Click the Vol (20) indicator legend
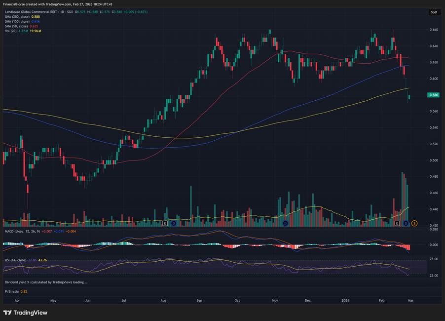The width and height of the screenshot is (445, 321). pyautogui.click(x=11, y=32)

==

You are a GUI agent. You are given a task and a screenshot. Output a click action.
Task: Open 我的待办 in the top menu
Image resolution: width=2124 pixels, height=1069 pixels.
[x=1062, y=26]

**Given task:**
Please pull out the stretch of the entries from the line containing "You are a GUI" through the line containing "[x=1062, y=26]", reproducing every line word for word.

**Task answer:**
You are a GUI agent. You are given a task and a screenshot. Output a click action.
Task: Open 我的待办 in the top menu
Image resolution: width=2124 pixels, height=1069 pixels.
[x=1062, y=26]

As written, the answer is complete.